Understanding mesenchymal stem cell (MSC) behavior on glycated collagen is crucial for advancing regenerative medicine and understanding pathological mechanisms in diseases such as diabetes, cancer, and aging. While previous research has demonstrated reduced MSC interaction with glycated collagen under static conditions due to disrupted integrin signaling, these studies did not accurately replicate the dynamic mechanical environment that MSCs encounter in vivo. Here we present a comprehensive investigation comparing adipose-derived MSC (ADMSC) behavior under both dynamic flow conditions and static adhesion, revealing unexpected temporal dynamics and challenging existing paradigms of cell-matrix interactions.

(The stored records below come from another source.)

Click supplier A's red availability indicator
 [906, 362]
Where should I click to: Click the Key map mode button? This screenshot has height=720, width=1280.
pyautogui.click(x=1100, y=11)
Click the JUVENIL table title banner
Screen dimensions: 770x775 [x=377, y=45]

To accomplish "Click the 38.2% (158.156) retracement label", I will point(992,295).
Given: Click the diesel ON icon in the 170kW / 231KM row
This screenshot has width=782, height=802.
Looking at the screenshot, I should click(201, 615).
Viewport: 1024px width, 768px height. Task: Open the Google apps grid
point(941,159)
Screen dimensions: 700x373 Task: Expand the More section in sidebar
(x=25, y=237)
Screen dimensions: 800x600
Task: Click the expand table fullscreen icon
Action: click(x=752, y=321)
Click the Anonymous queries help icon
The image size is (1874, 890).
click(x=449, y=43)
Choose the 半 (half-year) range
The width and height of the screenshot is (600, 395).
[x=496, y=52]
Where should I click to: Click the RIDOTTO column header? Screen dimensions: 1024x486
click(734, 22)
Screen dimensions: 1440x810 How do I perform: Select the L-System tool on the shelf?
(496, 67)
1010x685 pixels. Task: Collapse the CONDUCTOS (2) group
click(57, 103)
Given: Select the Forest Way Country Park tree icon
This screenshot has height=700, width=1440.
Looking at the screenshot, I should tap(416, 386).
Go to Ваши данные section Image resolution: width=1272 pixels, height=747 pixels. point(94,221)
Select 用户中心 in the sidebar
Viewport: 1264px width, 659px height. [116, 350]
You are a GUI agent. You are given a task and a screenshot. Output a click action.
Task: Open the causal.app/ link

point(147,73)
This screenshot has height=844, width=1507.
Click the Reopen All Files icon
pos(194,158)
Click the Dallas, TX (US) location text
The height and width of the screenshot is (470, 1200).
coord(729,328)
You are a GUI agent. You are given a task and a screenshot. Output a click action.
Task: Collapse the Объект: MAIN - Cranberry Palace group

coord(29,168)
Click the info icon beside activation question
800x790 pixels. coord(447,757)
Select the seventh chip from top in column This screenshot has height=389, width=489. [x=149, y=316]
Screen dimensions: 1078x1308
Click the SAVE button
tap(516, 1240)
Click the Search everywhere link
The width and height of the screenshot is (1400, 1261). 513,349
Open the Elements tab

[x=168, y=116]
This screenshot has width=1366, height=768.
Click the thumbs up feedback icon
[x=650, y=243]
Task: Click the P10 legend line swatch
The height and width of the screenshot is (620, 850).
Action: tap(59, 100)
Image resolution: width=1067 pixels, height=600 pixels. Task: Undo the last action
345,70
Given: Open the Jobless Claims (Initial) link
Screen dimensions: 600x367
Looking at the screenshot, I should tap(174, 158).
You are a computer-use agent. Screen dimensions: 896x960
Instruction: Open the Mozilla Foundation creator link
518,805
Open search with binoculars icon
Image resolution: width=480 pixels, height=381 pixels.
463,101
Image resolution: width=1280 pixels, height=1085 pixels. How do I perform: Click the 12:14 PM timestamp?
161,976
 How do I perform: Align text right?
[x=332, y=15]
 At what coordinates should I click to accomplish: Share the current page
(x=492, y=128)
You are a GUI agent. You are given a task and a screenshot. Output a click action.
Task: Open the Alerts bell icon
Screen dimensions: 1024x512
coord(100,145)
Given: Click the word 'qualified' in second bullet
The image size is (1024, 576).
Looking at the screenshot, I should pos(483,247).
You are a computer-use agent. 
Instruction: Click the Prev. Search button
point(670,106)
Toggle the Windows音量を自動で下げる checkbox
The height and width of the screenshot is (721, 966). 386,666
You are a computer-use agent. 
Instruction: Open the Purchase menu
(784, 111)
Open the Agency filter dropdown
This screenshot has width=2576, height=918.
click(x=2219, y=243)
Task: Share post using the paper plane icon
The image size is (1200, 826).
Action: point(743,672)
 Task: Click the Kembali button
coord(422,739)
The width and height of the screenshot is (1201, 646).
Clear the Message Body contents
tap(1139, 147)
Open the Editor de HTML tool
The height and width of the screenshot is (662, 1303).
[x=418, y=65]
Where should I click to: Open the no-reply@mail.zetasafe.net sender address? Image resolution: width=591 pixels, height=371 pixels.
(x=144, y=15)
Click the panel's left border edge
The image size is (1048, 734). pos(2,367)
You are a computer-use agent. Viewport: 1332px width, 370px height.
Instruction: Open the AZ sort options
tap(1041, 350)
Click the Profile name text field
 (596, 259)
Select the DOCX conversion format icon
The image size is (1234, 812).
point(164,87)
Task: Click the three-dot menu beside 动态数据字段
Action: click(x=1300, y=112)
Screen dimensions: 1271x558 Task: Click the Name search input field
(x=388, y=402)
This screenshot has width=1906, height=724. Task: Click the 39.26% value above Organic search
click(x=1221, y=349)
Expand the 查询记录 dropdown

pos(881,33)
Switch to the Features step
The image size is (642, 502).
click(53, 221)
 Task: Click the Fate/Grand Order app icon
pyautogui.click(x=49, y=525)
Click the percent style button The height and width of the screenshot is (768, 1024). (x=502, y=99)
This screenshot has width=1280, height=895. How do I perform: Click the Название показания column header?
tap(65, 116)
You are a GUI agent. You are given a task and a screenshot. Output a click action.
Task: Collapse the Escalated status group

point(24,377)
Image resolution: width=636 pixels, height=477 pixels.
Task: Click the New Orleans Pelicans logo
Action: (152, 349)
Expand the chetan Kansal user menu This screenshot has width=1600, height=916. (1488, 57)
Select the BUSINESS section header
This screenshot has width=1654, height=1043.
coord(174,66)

Using a sophisticated microfluidic BioFlux system combined with traditional static adhesion assays, we examined ADMSC interactions with native collagen for 1-day glycated (GL1), and 5-day glycated (GL5) samples. Under flow conditions, MSCs demonstrated remarkably rapid attachment-within 3-5 min-contrasting sharply with the classical 2 h static incubation protocol. This rapid adhesion was particularly enhanced on 5-day glycated collagen, though subsequent testing revealed significantly weaker adhesion strength under shear stress compared to native collagen. Static conditions also showed a distinct pattern: increased ADMSC adhesion to glycated samples within the first 30 min, followed by a progressive decrease in adhesion and compromised cell spreading over longer periods. Atomic force microscopy (AFM) analysis revealed significant changes in collagen surface properties upon glycation. These included a substantial reduction in the negative surface charge (from ~800 to 600 mV), altered surface roughness patterns (Rrms varying from 3.0 ± 0.4 nm in native collagen to 7.70 ± 0.6 nm in GL5), and decreased elasticity (Young's modulus dropping from 34.8 ± 5.4 MPa to 2.07 ± 0.3 MPa in GL5). These physical alterations appear to facilitate rapid initial cell attachment while potentially compromising long-term stable adhesion through traditional integrin-mediated mechanisms. This study provides novel insights into the complex dynamics of MSC adhesion to glycated collagen, revealing previously unknown temporal patterns and challenging existing models of cell-matrix interactions. The findings suggest a need for revised approaches in tissue engineering and regenerative medicine, particularly in conditions where glycated collagen is prevalent.